The examples directory has one example that shows off pycapnp quite nicely. Here it is, reproduced:

from __future__ import print_function
import os
import capnp

import addressbook_capnp

def writeAddressBook(file):
    addresses = addressbook_capnp.AddressBook.new_message()
    people = addresses.init('people', 2)

    alice = people[0]
    alice.id = 123
    alice.name = 'Alice'
    alice.email = 'alice@example.com'
    alicePhones = alice.init('phones', 1)
    alicePhones[0].number = "555-1212"
    alicePhones[0].type = 'mobile'
    alice.employment.school = "MIT"

    bob = people[1]
    bob.id = 456
    bob.name = 'Bob'
    bob.email = 'bob@example.com'
    bobPhones = bob.init('phones', 2)
    bobPhones[0].number = "555-4567"
    bobPhones[0].type = 'home'
    bobPhones[1].number = "555-7654"
    bobPhones[1].type = 'work'
    bob.employment.unemployed = None

    addresses.write(file)


def printAddressBook(file):
    addresses = addressbook_capnp.AddressBook.read(file)

    for person in addresses.people:
        print(person.name, ':', person.email)
        for phone in person.phones:
            print(phone.type, ':', phone.number)
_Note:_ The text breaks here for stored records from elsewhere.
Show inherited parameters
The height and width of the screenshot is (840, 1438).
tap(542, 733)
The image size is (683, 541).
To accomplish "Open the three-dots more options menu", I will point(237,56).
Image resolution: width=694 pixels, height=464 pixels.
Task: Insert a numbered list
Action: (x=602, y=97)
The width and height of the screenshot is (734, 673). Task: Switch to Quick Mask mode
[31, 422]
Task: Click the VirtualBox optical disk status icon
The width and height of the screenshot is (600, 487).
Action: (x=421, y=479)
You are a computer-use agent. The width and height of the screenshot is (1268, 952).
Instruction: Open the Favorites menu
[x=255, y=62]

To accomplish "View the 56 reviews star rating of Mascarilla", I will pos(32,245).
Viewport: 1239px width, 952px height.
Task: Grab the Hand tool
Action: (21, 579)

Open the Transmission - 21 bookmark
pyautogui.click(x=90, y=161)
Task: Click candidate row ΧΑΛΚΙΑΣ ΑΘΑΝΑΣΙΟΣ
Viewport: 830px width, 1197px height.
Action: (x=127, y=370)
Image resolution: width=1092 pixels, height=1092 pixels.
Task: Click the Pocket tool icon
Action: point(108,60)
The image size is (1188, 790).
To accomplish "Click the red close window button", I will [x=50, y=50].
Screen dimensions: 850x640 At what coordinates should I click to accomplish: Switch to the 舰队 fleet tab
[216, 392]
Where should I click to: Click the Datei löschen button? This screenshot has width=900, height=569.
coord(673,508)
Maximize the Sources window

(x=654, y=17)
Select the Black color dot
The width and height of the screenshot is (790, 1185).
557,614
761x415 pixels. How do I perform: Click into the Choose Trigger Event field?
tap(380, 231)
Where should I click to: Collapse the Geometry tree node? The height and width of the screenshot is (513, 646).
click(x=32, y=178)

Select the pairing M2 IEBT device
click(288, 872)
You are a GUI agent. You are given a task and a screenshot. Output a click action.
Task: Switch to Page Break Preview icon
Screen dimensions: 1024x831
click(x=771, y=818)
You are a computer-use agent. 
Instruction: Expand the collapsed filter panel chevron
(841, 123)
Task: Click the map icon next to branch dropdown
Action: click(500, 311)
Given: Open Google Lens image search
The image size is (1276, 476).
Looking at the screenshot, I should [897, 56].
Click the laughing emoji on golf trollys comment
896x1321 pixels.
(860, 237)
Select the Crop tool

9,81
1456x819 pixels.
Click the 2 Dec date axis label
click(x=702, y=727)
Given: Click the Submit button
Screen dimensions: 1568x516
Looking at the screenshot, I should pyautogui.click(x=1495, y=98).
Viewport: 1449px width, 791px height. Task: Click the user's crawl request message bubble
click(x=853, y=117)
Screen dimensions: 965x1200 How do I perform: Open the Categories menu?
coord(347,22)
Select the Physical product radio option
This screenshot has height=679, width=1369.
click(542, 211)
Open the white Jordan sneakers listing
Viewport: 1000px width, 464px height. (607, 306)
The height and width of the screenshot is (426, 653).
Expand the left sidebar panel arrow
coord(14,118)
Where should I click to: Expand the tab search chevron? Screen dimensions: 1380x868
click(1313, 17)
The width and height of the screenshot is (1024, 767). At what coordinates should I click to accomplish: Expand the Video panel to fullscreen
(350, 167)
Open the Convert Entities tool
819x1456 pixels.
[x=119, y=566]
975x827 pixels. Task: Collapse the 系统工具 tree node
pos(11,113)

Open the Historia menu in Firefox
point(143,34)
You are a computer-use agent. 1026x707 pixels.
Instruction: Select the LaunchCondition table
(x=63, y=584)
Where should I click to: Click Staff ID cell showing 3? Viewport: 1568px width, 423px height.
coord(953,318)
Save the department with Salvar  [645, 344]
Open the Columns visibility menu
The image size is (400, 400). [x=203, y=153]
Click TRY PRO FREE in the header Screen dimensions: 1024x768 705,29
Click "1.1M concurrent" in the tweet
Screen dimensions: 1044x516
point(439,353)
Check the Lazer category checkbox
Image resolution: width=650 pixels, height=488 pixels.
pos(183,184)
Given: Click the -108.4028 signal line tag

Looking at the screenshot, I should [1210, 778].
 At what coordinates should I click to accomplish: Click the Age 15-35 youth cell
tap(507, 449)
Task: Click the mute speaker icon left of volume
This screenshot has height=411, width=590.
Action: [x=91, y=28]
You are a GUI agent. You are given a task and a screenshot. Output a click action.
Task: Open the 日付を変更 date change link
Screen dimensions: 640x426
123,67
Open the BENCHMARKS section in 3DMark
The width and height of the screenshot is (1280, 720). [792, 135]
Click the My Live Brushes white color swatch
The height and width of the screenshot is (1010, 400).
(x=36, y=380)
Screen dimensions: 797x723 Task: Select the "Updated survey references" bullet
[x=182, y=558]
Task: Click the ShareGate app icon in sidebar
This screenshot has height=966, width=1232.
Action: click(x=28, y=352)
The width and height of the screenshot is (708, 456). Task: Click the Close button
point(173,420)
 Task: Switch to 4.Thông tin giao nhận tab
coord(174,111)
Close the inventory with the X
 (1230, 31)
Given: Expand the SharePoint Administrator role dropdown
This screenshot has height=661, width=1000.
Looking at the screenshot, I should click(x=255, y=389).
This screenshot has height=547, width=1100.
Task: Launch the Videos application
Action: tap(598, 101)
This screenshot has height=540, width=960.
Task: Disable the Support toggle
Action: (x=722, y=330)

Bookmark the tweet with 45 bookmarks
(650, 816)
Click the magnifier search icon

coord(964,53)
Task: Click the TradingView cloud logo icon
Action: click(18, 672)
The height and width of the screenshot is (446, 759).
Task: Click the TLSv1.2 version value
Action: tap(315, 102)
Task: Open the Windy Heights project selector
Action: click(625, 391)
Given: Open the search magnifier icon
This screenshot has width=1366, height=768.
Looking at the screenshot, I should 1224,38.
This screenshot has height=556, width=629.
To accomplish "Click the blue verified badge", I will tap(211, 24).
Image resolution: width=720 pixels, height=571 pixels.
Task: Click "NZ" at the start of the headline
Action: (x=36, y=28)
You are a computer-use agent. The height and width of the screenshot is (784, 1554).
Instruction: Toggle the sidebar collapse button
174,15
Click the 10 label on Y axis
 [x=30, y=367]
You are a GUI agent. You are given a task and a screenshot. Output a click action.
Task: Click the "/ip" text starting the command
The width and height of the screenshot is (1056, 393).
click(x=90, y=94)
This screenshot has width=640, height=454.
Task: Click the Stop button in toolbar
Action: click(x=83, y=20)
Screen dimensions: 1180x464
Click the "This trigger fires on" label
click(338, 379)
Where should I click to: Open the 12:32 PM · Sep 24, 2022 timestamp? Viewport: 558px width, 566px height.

        which = person.employment.which()
        print(which)

        if which == 'unemployed':
            print('unemployed')
        elif which == 'employer':
            print('employer:', person.employment.employer)
        elif which == 'school':
            print('student at:', person.employment.school)
        elif which == 'selfEmployed':
            print('self employed')
        print()


if __name__ == '__main__':
    f = open('example', 'w')
    writeAddressBook(f)

    f = open('example', 'r')
    printAddressBook(f)

Also, pycapnp has gained RPC features that include pipelining and a promise style API. Refer to the calculator example in the examples directory for a much better demonstration:

import capnp
import socket

import test_capability_capnp


class Server(test_capability_capnp.TestInterface.Server):

    def __init__(self, val=1):
        self.val = val

    def foo(self, i, j, **kwargs):
        return str(i * 5 + self.val)


def server(write_end):
    server = capnp.TwoPartyServer(write_end, bootstrap=Server(100))


def client(read_end):
    client = capnp.TwoPartyClient(read_end)

    cap = client.bootstrap()
    cap = cap.cast_as(test_capability_capnp.TestInterface)

    remote = cap.foo(i=5)
    response = remote.wait()

    assert response.x == '125'


if __name__ == '__main__':
    read_end, write_end = socket.socketpair(socket.AF_UNIX)
    # This is a toy example using socketpair.
    # In real situations, you can use any socket.

    server(write_end)
    client(read_end)

Common Problems

If you get an error on installation like:

...
gcc-4.8: error: capnp/capnp.c: No such file or directory

gcc-4.8: fatal error: no input files

Then you have too old a version of setuptools. Run pip install -U setuptools then try again.